[Start of Attachment]

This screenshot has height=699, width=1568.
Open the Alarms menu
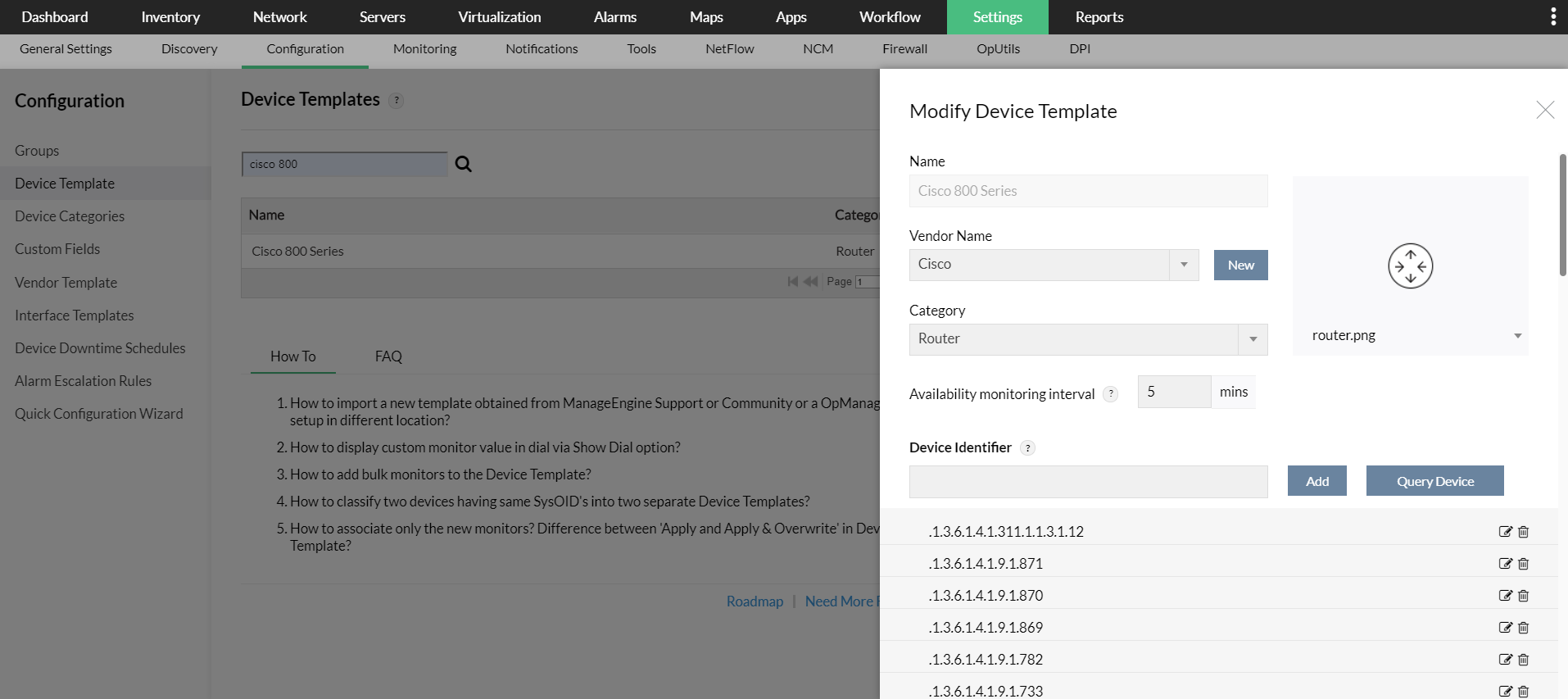tap(614, 17)
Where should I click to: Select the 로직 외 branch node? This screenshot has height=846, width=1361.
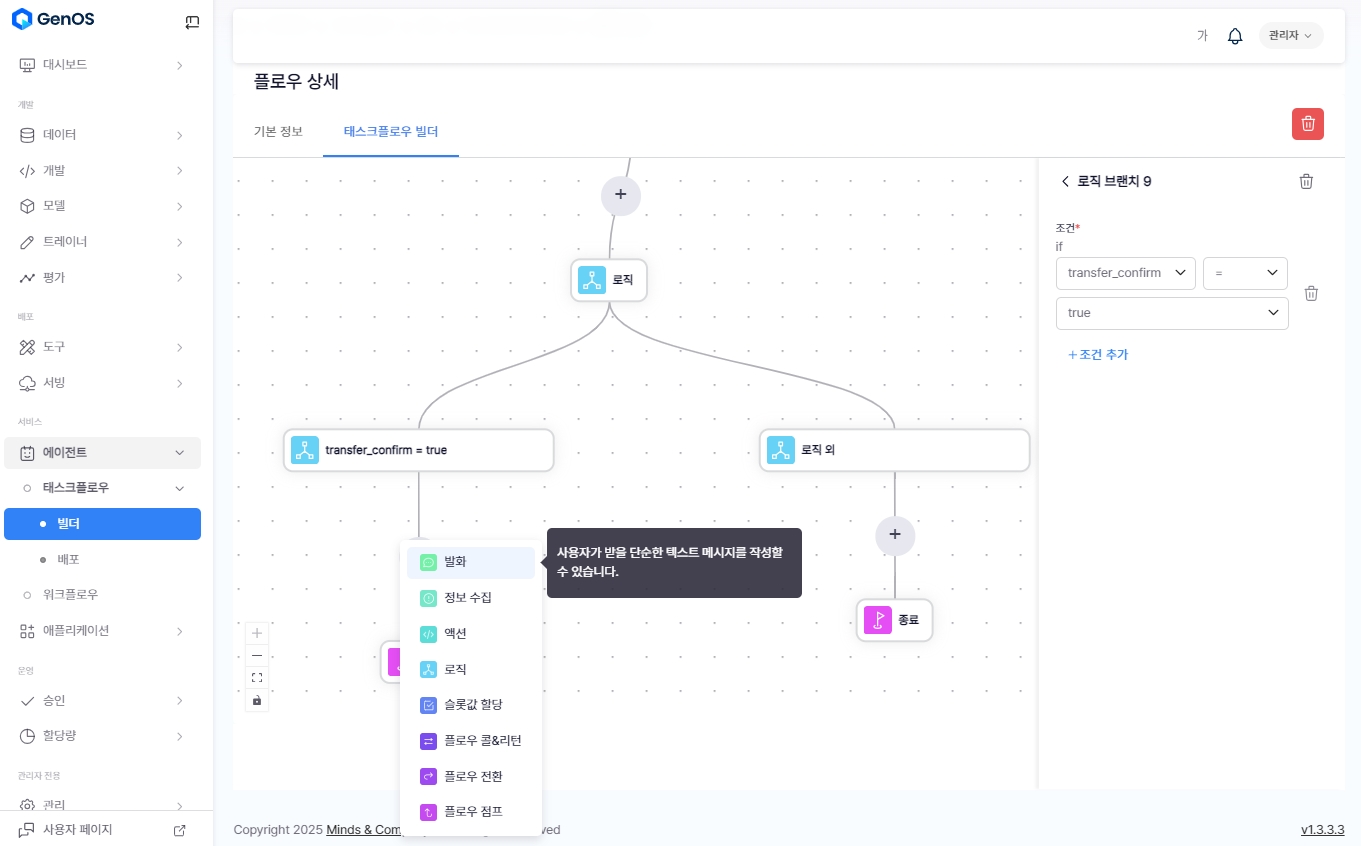894,450
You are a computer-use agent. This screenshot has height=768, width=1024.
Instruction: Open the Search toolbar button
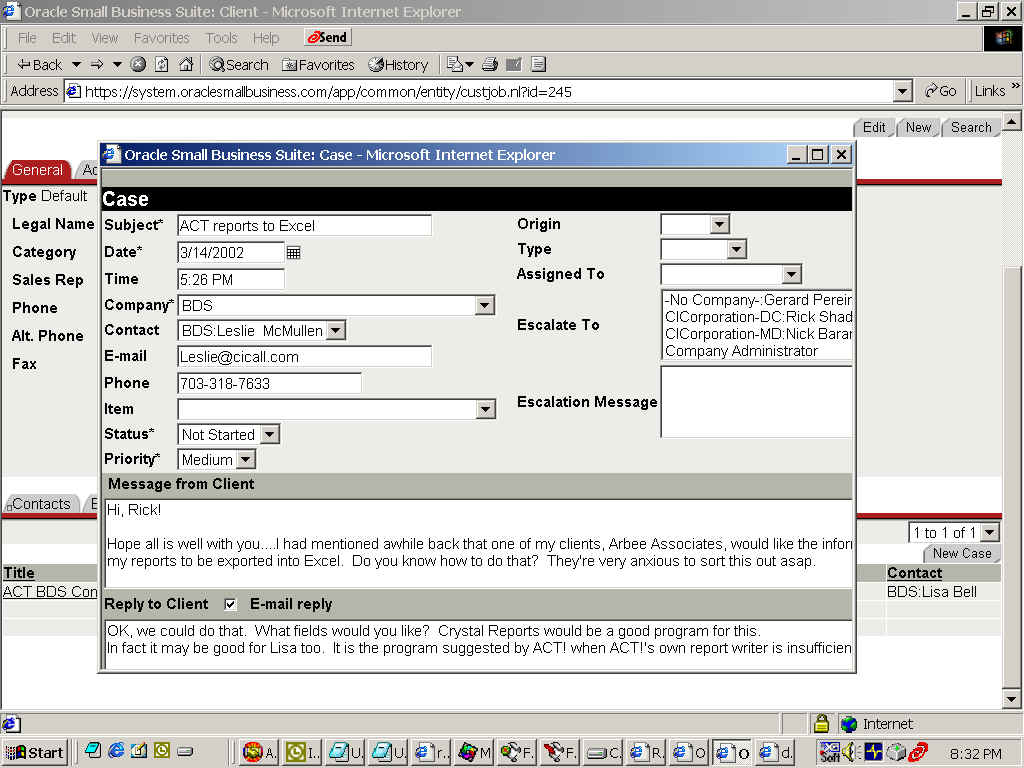click(238, 64)
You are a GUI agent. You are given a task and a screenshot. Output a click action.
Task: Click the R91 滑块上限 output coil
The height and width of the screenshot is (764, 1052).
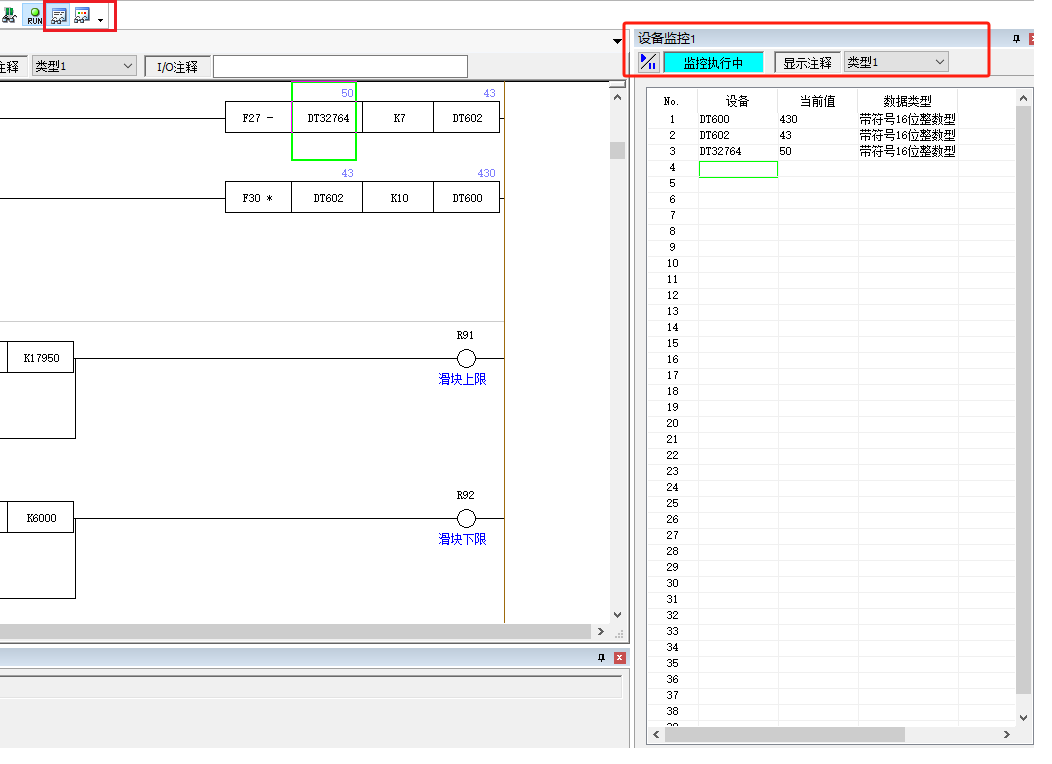pyautogui.click(x=466, y=358)
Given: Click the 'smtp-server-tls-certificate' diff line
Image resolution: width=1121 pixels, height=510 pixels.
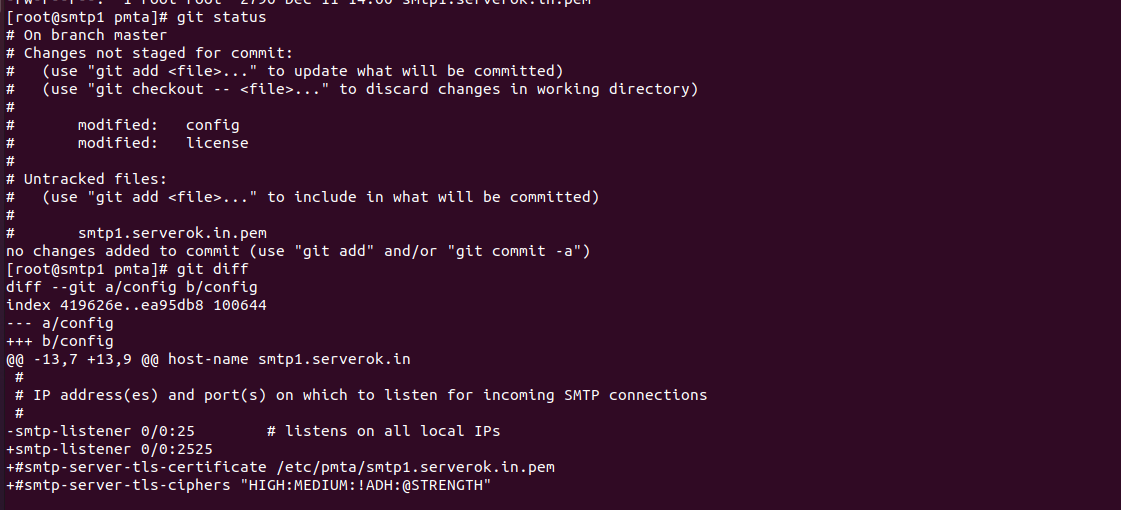Looking at the screenshot, I should (x=280, y=467).
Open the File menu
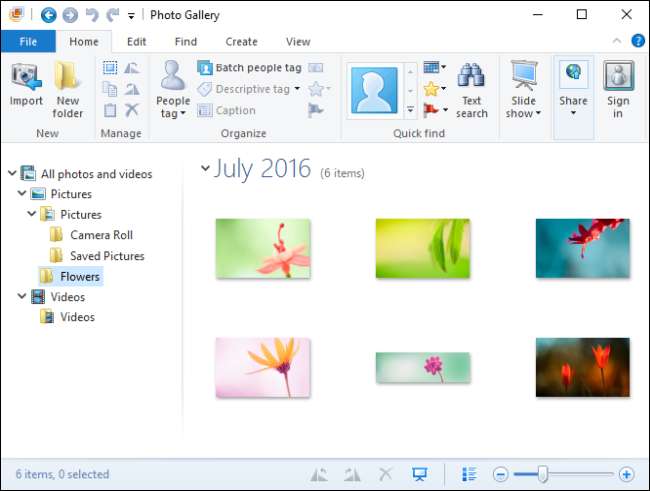The image size is (650, 491). coord(28,42)
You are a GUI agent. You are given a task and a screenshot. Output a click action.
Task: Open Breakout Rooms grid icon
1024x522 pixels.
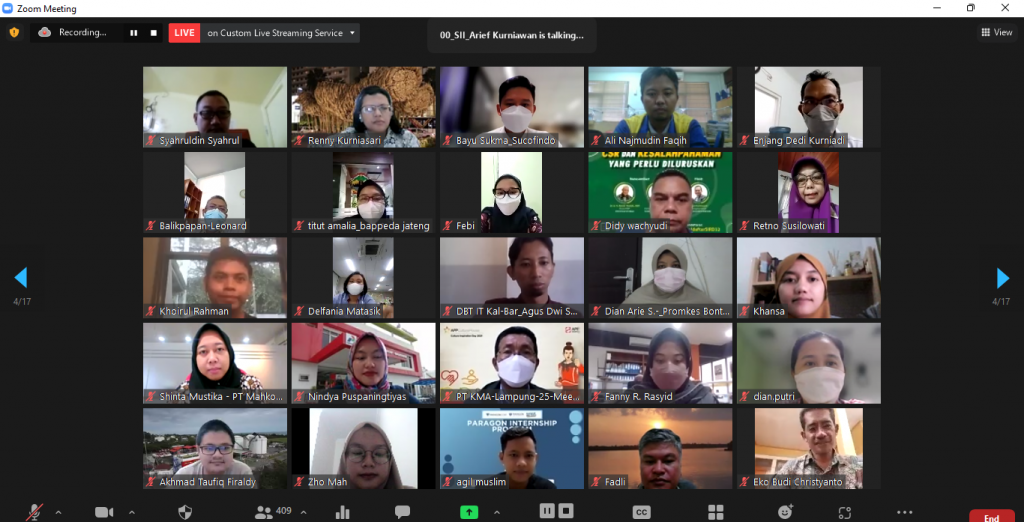716,512
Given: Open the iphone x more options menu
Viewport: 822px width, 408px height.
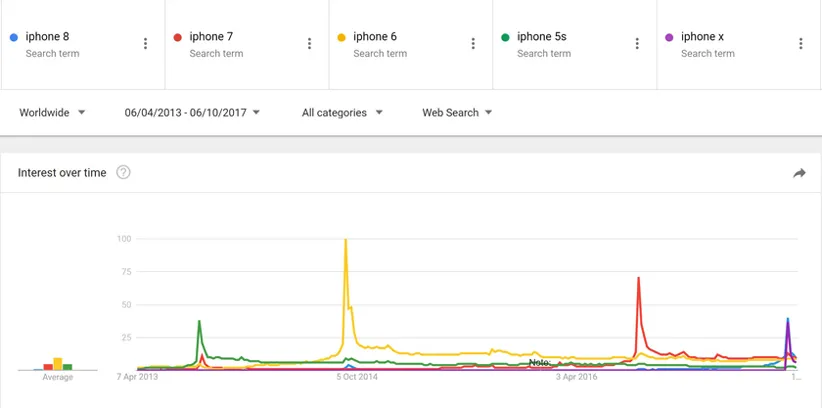Looking at the screenshot, I should coord(801,44).
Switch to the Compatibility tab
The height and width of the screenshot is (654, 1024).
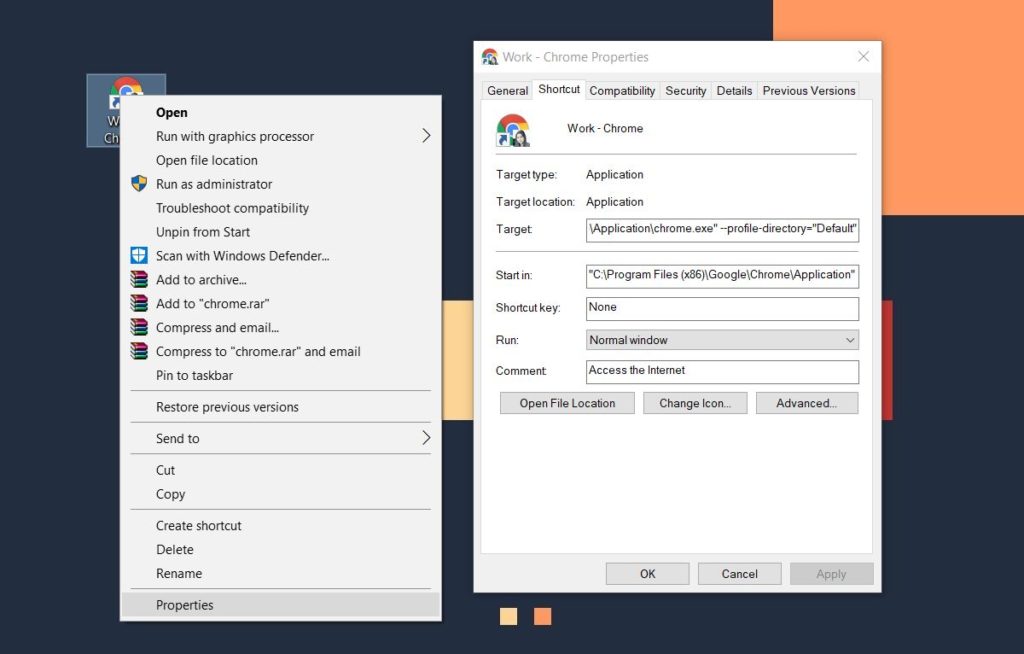pos(622,90)
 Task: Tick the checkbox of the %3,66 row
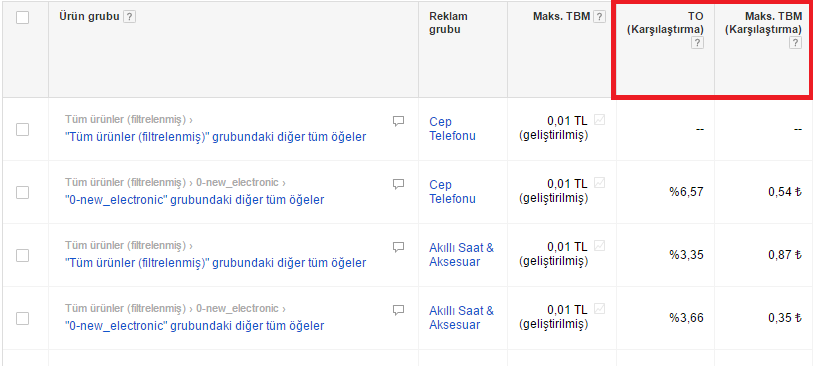tap(22, 318)
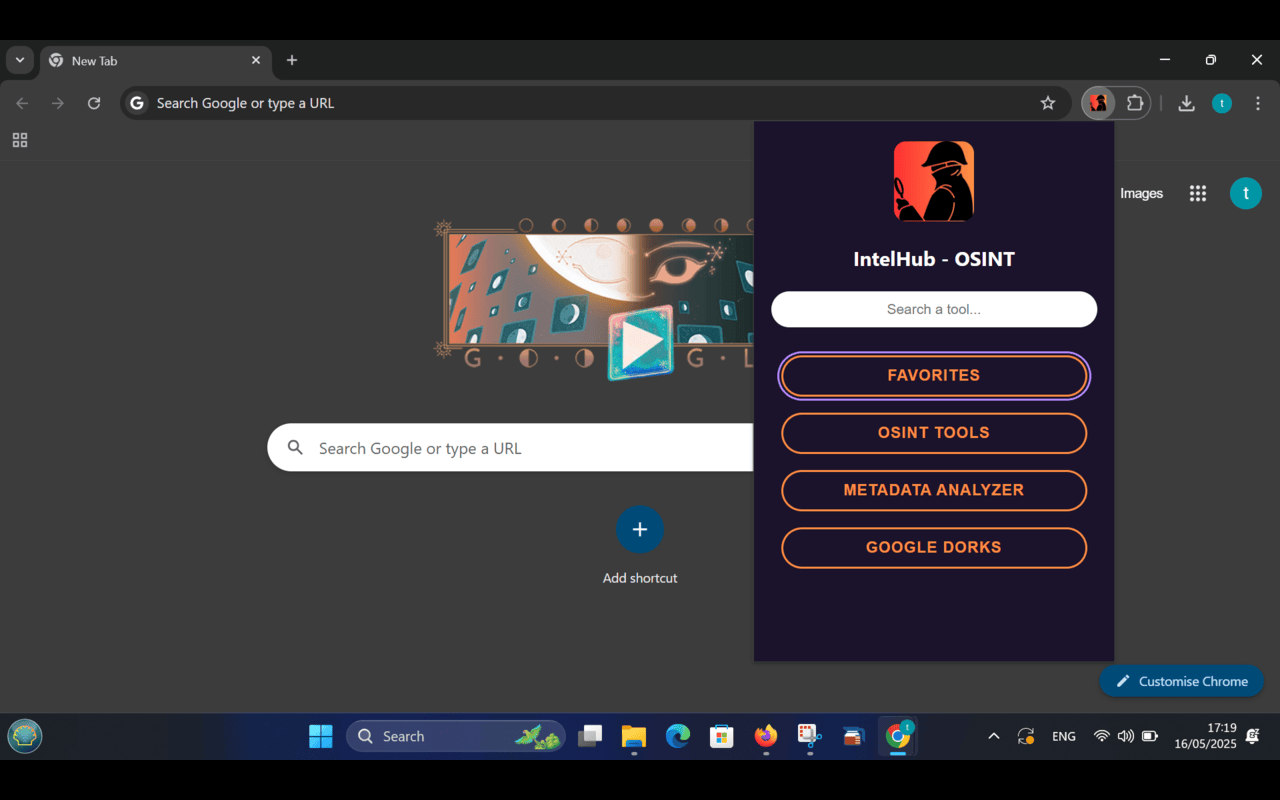
Task: Reload the current page
Action: click(94, 103)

[End of Attachment]

Nothing but an exact copy is needed, covering the lines from the line with "Viewport: 822px width, 408px height." through the last line of the entries, pictures excluded.

● Exercise response:
Viewport: 822px width, 408px height.
Looking at the screenshot, I should coord(801,44).
Switch to the Compatibility tab
The height and width of the screenshot is (654, 1024).
pos(622,90)
 Task: Tick the checkbox of the %3,66 row
tap(22, 318)
Task: Reload the current page
Action: click(94, 103)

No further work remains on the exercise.